Role of a white collar-1-white collar-2 complex in blue-light signal transduction.

Mutations in either white collar-1 (wc-1) or white collar-2 (wc-2) lead to a loss of most blue-light-induced phenomena in Neurospora crassa. Sequence analysis and in vitro experiments show that WC-1 and WC-2 are transcription factors regulating the expression of light-induced genes. The WC proteins form homo- and heterodimers in vitro; this interaction could represent a fundamental step in the control of their activity. We demonstrate in vivo that the WC proteins are assembled in a white collar complex (WCC) and that WC-1 undergoes a change in mobility due to light-induced phosphorylation events.
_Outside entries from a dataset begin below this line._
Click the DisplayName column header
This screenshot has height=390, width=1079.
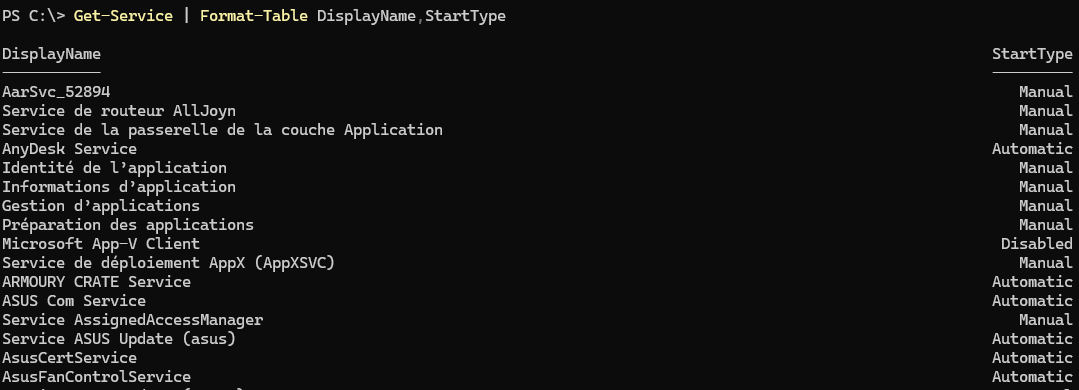tap(52, 54)
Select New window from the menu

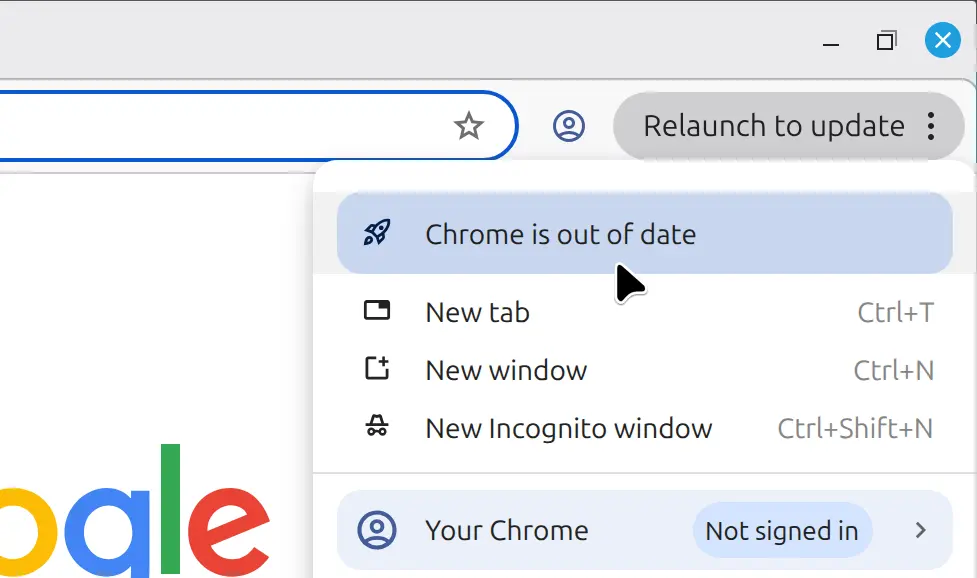[506, 369]
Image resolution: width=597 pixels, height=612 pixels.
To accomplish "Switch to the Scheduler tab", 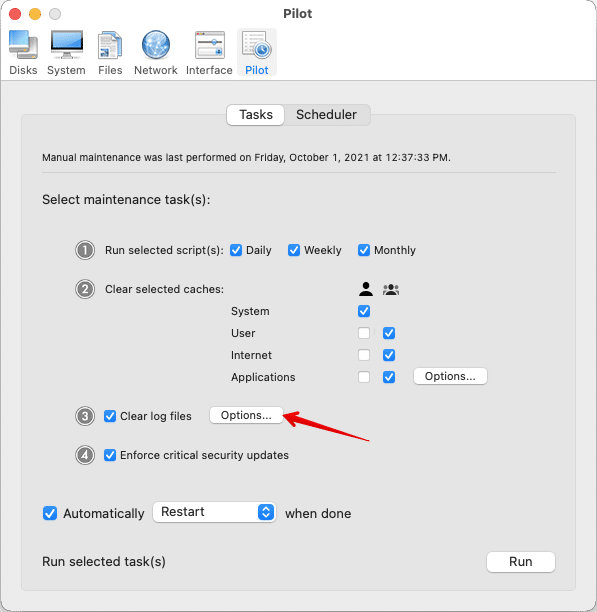I will tap(327, 115).
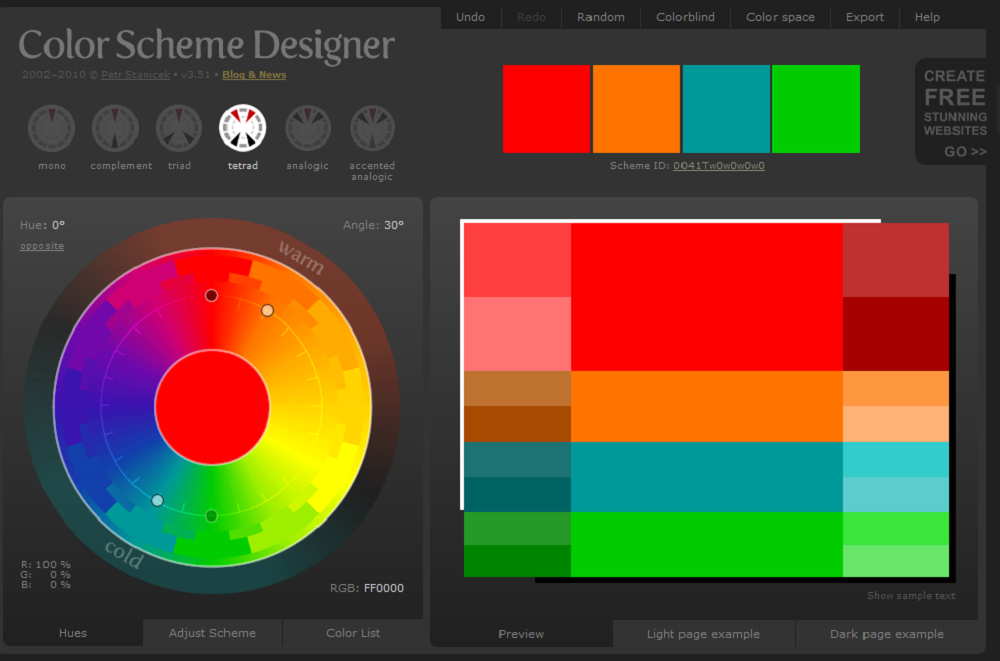Viewport: 1000px width, 661px height.
Task: Click the Scheme ID link
Action: tap(718, 166)
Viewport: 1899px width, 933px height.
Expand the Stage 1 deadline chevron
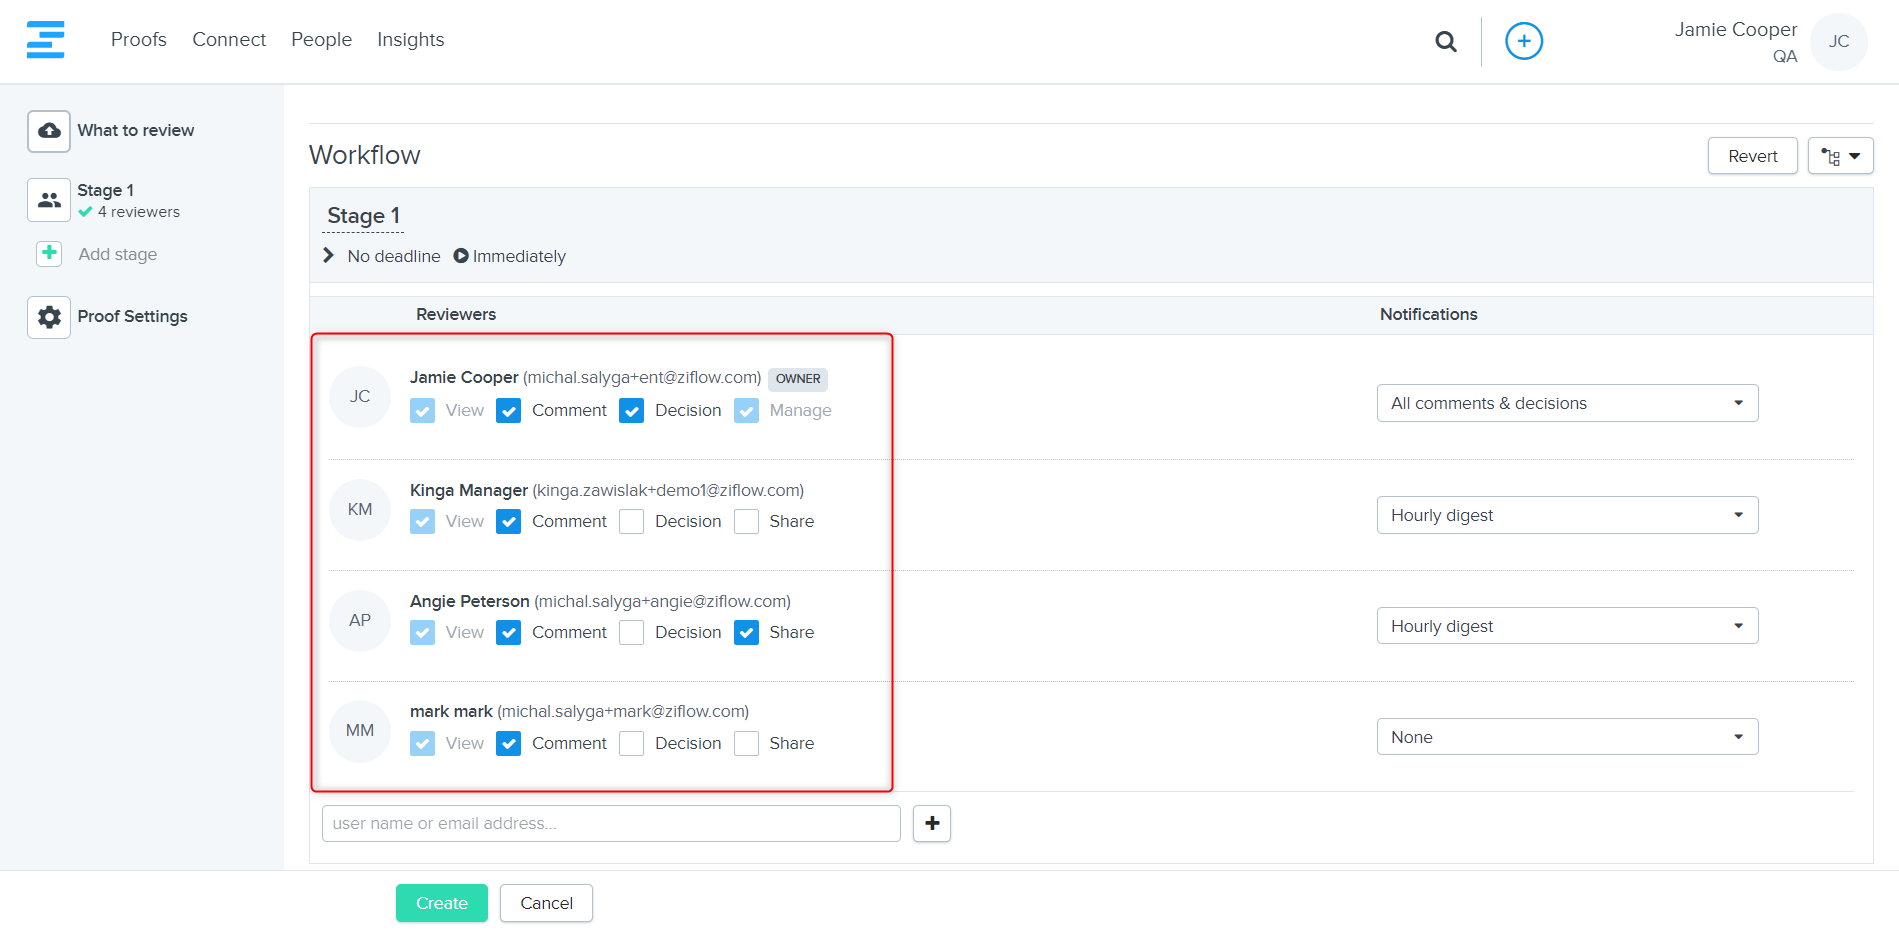(329, 256)
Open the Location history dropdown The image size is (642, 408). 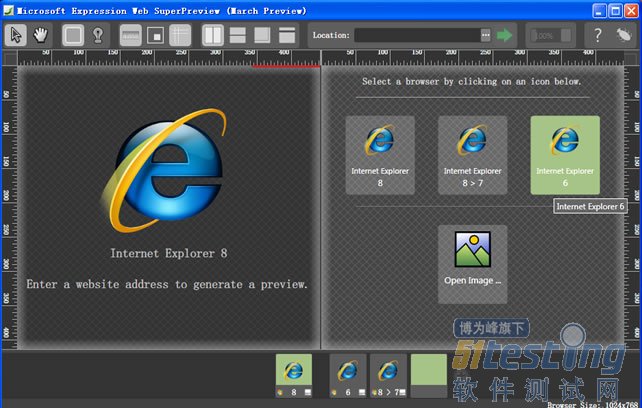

The phosphorylation level increases progressively upon light exposure, producing a hyperphosphorylated form that is degraded and apparently replaced in the complex by a newly synthesized WC-1. WC-2 is unmodified and also does not change quantitatively in the time frame examined. Light-dependent phosphorylation of WC-1 also occurs in a wc-2 mutant, suggesting that a functional WC-2 is dispensable for this light-specific event. These results suggest that light-induced phosphorylation and degradation of WC-1 could play a role in the transient expression of blue-light-regulated genes. Our findings suggest a mechanism by which WC-1 and WC-2 mediate light responses in Neurospora.